Rogo di Pago innescato da un falò abusivo

FIUME. Una cosa è assodata: il grande, spaventoso rogo scoppiato nella notte tra lunedì e martedì a breve distanza dalla popolarissima spiaggia di Zrce, sull’isola di Pago, è stato causato da fattore umano. Lo ha comunicato ieri la portavoce della questura della Lika e di Segna, Maja Brozičević, la quale ha reso noto che in base alle indagini degli investigatori e periti antincendio, si è concluso che il rogo è stato originato da fiamme accese all’aperto, oppure da un mozzicone acceso di sigaretto, gettato incautamente da uno dei tantissimi partecipanti al festival di musica techno Freshi Island.
Probabilmente qualcuno dei giovani avrà voluto scaldarsi attorno ad un falò, tenuto conto che all’una di notte di martedì l’isola era spazzata da una bora fredda e fastidiosa. Magari ci sarà stato l’imprudente di turno che ha voluto preparare una grigliata all’aperto, non badando a quel vento che poteva – e in effetti così è stato – provocare e alimentare un incendio boschivo. Non appena si sono viste le prime fiamme e percepito l’odore del fumo, gli organizzatori dell’evento musicale hanno dato l’allarme, informando polizia e vigili del fuoco.

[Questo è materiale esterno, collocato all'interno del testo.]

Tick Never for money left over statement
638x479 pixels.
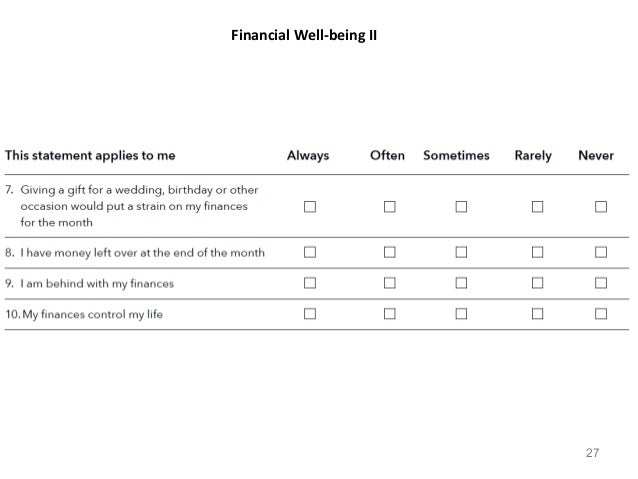pyautogui.click(x=601, y=252)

Agenti e pompieri si sono subito precipitati a Zrce, da lunghi anni la principale area di divertimento per giovani lungo il versante orientale dell’Adriatico, non per nulla definita l’Ibiza croata. Le operazioni di spegnimento e di evacuazione di ben 10 mila persone non sono state per nulla facili, ma l’importante è che non ci siano state vittime né feriti. Nella pineta alle spalle del ritrovo, i poliziotti hanno dovuto trarre in salvo non pochi giovani che, colti dalla paura e dal panico, vagavano senza meta, disorientati e confusi.
Nonostante il rogo, in alcuni bar e discoteche la musica ha continuato ad essere diffusa, con centinaia di persone che ballavano senza preoccuparsi di ciò che di drammatico si stava consumando a poche centinaia di metri. Le lingue di fuoco sono state arrestate dai soccorritori a circa 300 metri dalla spiaggia e sono riuscite a divorare una trentina d’ettari di pineta.
«Non possiamo parlare di dolo – ha precisato la portavoce – ma è comunque certo che il rogo è stato provocato dall’uomo e non da fattore tecnico. Le indagini proseguono, con la polizia che ha sporto denuncia contro anonimi in quanto si configura il reato contro la sicurezza delle persone e del patrimonio pubblico. Posso confermare che le forze dell’ordine hanno interrogato e stanno interrogando numerose persone, sia locali, sia d’oltreconfine per arrivare al responsabile o ai responsabili dell’incendio».